Build a functional goal with the key digital elements

One the target process has been defined, a functional goal and IS must be constructed to underpin them. When we talk about the digitalization of processes, we think of course of a reduction in paperwork (contracts, statements, etc.) and using technology to support customer interactions (online transfers and balance checks, email notifications, interacting in real-time via phone, video, or chat, etc.)

But beyond this, digitalizing a process also involves addressing the bank’s other channels in order to offer a truly cross-channel experience, on any device and with more autonomy. Completing a funding application from a PC, finalizing a loan with an adviser on a tablet, electronically signing a document and releasing funds using a smartphone…these are examples of customer journeys that are both digital and multi-channel.

In order to offer this type of journey, banking information systems must become more flexible, to allow the exchange of data between the different blocks of the IS, as transactions take place and at speeds ever-closer to real time. Parts of the business must be visible on, and accessible from, the various different channels, all organized in a way that allows the customer to manage their journey autonomously and remotely. Finally, the consolidation of a 360° view of the customer and their activities is essential in order to offer a truly consistent customer journey.

Internally, the digitalization of processes also has an impact on the attitude and working environments of employees. The automation of processes and tasks helps to refocus on giving advice and other value-adding activities.

Looking at all the various elements, there is a raft of building blocks that banks need to put in place. Once the functional and IS objectives are set, it is essential to prioritize these blocks, in order to establish a roadmap and implement an appropriate methodology.
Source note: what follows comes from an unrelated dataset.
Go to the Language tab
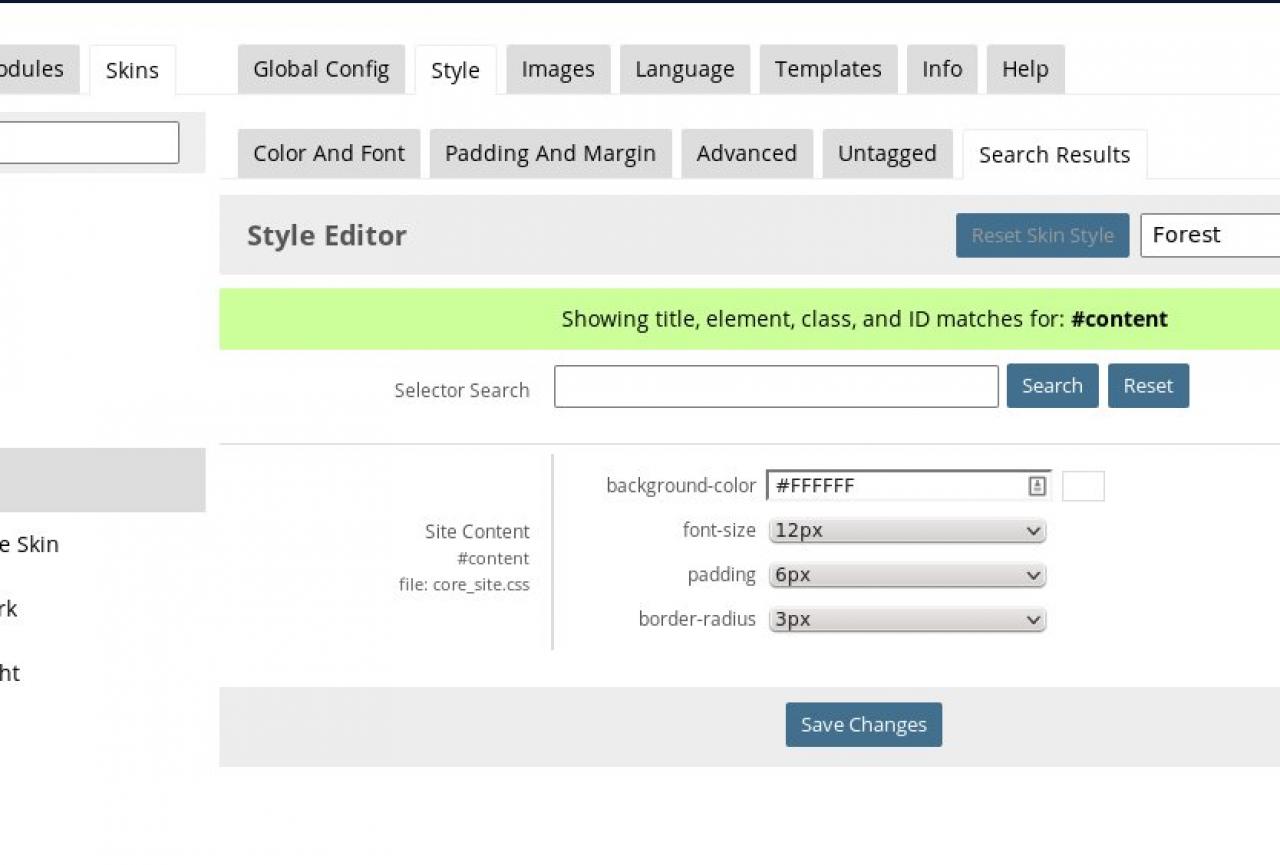The height and width of the screenshot is (865, 1280). 685,70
Establish a phased and adaptable plan, prioritizing flexibility

Digitalizing a customer process is not just about optimizing what exists. There is also the disruption that change brings (new ways of working, new attitudes, etc.) requiring strong buy-in from the players involved and cross-functional thinking, from the front to the back office.
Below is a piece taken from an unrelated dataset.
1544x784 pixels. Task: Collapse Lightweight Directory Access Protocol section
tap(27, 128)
For this, a tight project group must be created from the relevant players to ensure that all points of view can be heard and the new, customer-centered, approach accepted. It is also the critical success factor in involving these players during the implementation phase, as well as the launch itself.

Adopting a flexible approach in this sort of project can:

  • allow for a phased implementation with regular gains for both customers and the employees, while avoiding a tunnel effect,
  • control risks by adopting a “test & learn” approach in order to test the parameters of the online system (customer experience, functional, technical, etc.), but also to drive internal change and achieve concrete results to report.

How to construct the timeline? What areas to prioritize? Two aspects can be combined when considering how to build the timeline: first, identify the features that will have the greatest impact for the customer (the value approach); and, second, identify potential quick wins by putting in place very simple optimizations that offer maximum operational gain in the short term.

Faced with the challenge of eliminating work duplication, adopt a coaching approach

Given the scope of what needs to be addressed, the organizational complexity and diversity of business issues in their various markets, banks must combine several elements during the implementation phase as they digitalize customer processes:

  • establish a business/IS masterplan that allows the overall path for the digitalization of the bank’s processes, underpinned by strong sponsorship, to inspire
  • and develop momentum
  • develop a coaching strategy during operational implementation, to help drive ownership within the different entities.

This coaching strategy can be focused on three simple principles:

  • guidelines specifying the minimum standards for what makes a process “digital ready”, which are shared by everyone in the company
  • the availability of experts who can provide support to catalyze thinking on redesigning processes and bring a flexible methodology to project teams.
  • an online community, involving the various project teams, which allows people to share lessons learned and best practice.

This transformation process, part and parcel of the digitalization of the customer journey, must be seen, more than ever, as fitting into a continuous improvement loop. Refining the customer promise means measuring and steering the overall performance delivered.